Two Chefs on Keeping Alive, and Redefining, Soul Food

WILLIAMS I think that it’s important that we get the opportunity to see all facets of Black ingenuity, Black culture, and Black food and hospitality. Our story is as valuable and as precious as anyone else’s, and I encourage my peers to try to make the best use of their time. The best use of my time is learning, growing and sharing something that is very valuable and very important to me. We had food when we had nothing but food.

The No. 1 question that was asked of me during the pandemic by people who were curious or looking for insight was, “How are you making it?” I gave the same answer every time: “The way that my ancestors taught me, one day at a time.” And so I want to encourage people to be the best version of themselves that they can possibly be, and food has been an incredible vehicle for me to advocate that way of life.

FREEMAN I think in the future, Southern soul food, no matter where it is, looks like more farm-to-table cooking, incorporating local and seasonal produce and being more supportive of local Black farmers, which is the direction that I’m heading in. I don’t want to say getting back to our roots, because, truthfully, I think we’ve never really gotten too far away from them. I think they’ll also be more community-oriented.

A lot of times in the food industry we’re all in competition, which is fine if that’s pushing you to do better. But I think that we get a lot farther when we’re a community, sharing information with one another. And I think that ethos carries over to front of house workers and the clientele that’s coming in. I hope and pray that more entrepreneurs and restaurateurs move in that direction.

WILLIAMS We’re on the same page as far as sharing information. We should also be sharing our own stories with actual equity. There’s an African proverb I’ll paraphrase: “Until the lion tells the story of the hunt, it will always favor the hunter.” At some point in our lives, as descendants of Africans in America, we have to own our own narrative. That’s not the same as inclusion, which for some strange reason people confuse with equity. I can include you on a whole lot of things, but if you don’t have any stake in it because you just got invited, it doesn’t mean you share the responsibility of making sure it goes well. You have to have skin in the game.

My hope is that through food we can create agency, ownership, common ground and we can share those same experiences across racial differences, economic differences and gender differences. We’re already cooking food. As Black folks, we were cooking it then and we’re cooking it now, but how do we want to set the table?

__Given records__:
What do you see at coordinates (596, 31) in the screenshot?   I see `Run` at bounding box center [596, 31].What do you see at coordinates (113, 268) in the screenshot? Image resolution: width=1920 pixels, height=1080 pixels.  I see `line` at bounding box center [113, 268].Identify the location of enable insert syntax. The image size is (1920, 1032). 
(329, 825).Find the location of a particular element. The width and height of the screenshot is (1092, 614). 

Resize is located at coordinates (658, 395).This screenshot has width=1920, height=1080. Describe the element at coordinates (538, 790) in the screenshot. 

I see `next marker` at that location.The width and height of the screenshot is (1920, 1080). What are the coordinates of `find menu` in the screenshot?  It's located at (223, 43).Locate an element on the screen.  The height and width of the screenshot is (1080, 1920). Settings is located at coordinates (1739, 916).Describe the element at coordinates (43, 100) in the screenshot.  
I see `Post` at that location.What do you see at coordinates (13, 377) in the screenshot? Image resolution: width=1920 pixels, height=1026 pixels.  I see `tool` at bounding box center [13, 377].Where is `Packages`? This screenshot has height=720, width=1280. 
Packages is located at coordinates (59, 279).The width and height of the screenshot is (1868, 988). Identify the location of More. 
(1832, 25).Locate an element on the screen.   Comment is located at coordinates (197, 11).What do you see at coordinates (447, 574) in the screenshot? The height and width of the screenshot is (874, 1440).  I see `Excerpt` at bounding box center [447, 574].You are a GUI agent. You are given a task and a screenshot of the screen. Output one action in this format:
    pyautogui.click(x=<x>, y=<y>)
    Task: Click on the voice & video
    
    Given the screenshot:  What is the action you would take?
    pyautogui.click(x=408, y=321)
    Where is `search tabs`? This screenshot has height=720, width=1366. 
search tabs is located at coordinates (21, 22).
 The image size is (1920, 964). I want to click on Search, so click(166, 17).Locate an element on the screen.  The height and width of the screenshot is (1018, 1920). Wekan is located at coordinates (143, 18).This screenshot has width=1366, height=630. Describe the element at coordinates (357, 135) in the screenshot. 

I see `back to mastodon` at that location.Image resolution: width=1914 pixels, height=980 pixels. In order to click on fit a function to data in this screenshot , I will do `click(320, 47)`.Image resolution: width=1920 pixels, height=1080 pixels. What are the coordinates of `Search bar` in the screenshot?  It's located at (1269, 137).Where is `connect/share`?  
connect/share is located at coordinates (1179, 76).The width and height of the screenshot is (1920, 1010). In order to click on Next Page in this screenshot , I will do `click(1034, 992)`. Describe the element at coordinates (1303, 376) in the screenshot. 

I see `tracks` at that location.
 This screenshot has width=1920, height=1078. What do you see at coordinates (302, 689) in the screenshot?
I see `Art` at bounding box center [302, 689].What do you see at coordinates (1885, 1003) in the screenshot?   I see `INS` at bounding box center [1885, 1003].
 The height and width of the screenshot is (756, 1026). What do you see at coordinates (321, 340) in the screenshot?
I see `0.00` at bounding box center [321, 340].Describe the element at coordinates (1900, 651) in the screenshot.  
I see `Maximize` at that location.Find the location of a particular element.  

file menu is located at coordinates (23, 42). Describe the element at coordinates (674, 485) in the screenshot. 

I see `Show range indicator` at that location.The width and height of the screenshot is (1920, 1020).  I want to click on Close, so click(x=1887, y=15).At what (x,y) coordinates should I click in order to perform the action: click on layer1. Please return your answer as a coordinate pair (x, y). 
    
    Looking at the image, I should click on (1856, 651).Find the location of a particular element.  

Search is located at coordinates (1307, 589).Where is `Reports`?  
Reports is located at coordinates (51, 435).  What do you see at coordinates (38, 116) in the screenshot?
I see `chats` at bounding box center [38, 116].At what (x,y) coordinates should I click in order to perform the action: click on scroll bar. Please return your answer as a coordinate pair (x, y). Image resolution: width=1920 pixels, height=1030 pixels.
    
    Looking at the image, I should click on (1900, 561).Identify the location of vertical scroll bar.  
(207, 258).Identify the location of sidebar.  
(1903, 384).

__What you have to do__:
Please repeat the passage of the soul food conversation from "A lot of times" up to and including "in that direction.". Nothing in the listing is needed for the work here.

__Task answer__:
A lot of times in the food industry we’re all in competition, which is fine if that’s pushing you to do better. But I think that we get a lot farther when we’re a community, sharing information with one another. And I think that ethos carries over to front of house workers and the clientele that’s coming in. I hope and pray that more entrepreneurs and restaurateurs move in that direction.